• **Description of the task**
Copy every entry exactly.

• **Supplied data**
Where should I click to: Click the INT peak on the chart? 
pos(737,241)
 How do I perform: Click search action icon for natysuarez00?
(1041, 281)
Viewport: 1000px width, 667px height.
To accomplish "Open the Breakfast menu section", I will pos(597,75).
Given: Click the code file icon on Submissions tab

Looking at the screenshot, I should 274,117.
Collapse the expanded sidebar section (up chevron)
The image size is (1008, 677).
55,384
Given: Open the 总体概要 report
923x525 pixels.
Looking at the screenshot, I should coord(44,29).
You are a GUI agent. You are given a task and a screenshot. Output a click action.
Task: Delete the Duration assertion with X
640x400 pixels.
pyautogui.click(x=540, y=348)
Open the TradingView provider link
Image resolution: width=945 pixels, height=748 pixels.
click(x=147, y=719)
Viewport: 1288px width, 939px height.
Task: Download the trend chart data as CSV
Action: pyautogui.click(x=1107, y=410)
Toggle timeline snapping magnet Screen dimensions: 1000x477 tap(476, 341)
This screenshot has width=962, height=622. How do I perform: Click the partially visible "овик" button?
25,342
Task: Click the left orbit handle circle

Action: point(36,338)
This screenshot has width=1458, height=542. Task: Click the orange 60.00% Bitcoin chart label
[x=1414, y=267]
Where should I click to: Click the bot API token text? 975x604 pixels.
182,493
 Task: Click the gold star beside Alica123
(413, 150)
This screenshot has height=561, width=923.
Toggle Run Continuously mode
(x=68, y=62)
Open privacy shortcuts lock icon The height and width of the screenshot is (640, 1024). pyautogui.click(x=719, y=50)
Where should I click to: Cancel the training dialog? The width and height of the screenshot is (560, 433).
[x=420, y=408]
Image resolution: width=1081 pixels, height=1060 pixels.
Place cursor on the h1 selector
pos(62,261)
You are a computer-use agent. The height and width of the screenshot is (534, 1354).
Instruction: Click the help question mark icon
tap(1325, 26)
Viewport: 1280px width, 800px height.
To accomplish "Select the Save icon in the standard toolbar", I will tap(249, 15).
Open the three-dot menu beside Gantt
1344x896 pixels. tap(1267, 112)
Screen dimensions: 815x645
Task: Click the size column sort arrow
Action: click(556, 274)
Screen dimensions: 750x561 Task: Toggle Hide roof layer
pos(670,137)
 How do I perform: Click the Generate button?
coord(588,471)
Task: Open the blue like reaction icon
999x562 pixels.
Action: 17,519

• **Solution**
Where should I click to: Click the INT peak on the chart? 
pos(737,241)
 How do I perform: Click search action icon for natysuarez00?
(1041, 281)
Viewport: 1000px width, 667px height.
To accomplish "Open the Breakfast menu section", I will pos(597,75).
Given: Click the code file icon on Submissions tab

Looking at the screenshot, I should 274,117.
Collapse the expanded sidebar section (up chevron)
The image size is (1008, 677).
55,384
Given: Open the 总体概要 report
923x525 pixels.
Looking at the screenshot, I should coord(44,29).
You are a GUI agent. You are given a task and a screenshot. Output a click action.
Task: Delete the Duration assertion with X
640x400 pixels.
pyautogui.click(x=540, y=348)
Open the TradingView provider link
Image resolution: width=945 pixels, height=748 pixels.
click(x=147, y=719)
Viewport: 1288px width, 939px height.
Task: Download the trend chart data as CSV
Action: pyautogui.click(x=1107, y=410)
Toggle timeline snapping magnet Screen dimensions: 1000x477 tap(476, 341)
This screenshot has width=962, height=622. How do I perform: Click the partially visible "овик" button?
25,342
Task: Click the left orbit handle circle

Action: point(36,338)
This screenshot has width=1458, height=542. Task: Click the orange 60.00% Bitcoin chart label
[x=1414, y=267]
Where should I click to: Click the bot API token text? 975x604 pixels.
182,493
 Task: Click the gold star beside Alica123
(413, 150)
This screenshot has height=561, width=923.
Toggle Run Continuously mode
(x=68, y=62)
Open privacy shortcuts lock icon The height and width of the screenshot is (640, 1024). pyautogui.click(x=719, y=50)
Where should I click to: Cancel the training dialog? The width and height of the screenshot is (560, 433).
[x=420, y=408]
Image resolution: width=1081 pixels, height=1060 pixels.
Place cursor on the h1 selector
pos(62,261)
You are a computer-use agent. The height and width of the screenshot is (534, 1354).
Instruction: Click the help question mark icon
tap(1325, 26)
Viewport: 1280px width, 800px height.
To accomplish "Select the Save icon in the standard toolbar", I will tap(249, 15).
Open the three-dot menu beside Gantt
1344x896 pixels. tap(1267, 112)
Screen dimensions: 815x645
Task: Click the size column sort arrow
Action: click(556, 274)
Screen dimensions: 750x561 Task: Toggle Hide roof layer
pos(670,137)
 How do I perform: Click the Generate button?
coord(588,471)
Task: Open the blue like reaction icon
999x562 pixels.
Action: 17,519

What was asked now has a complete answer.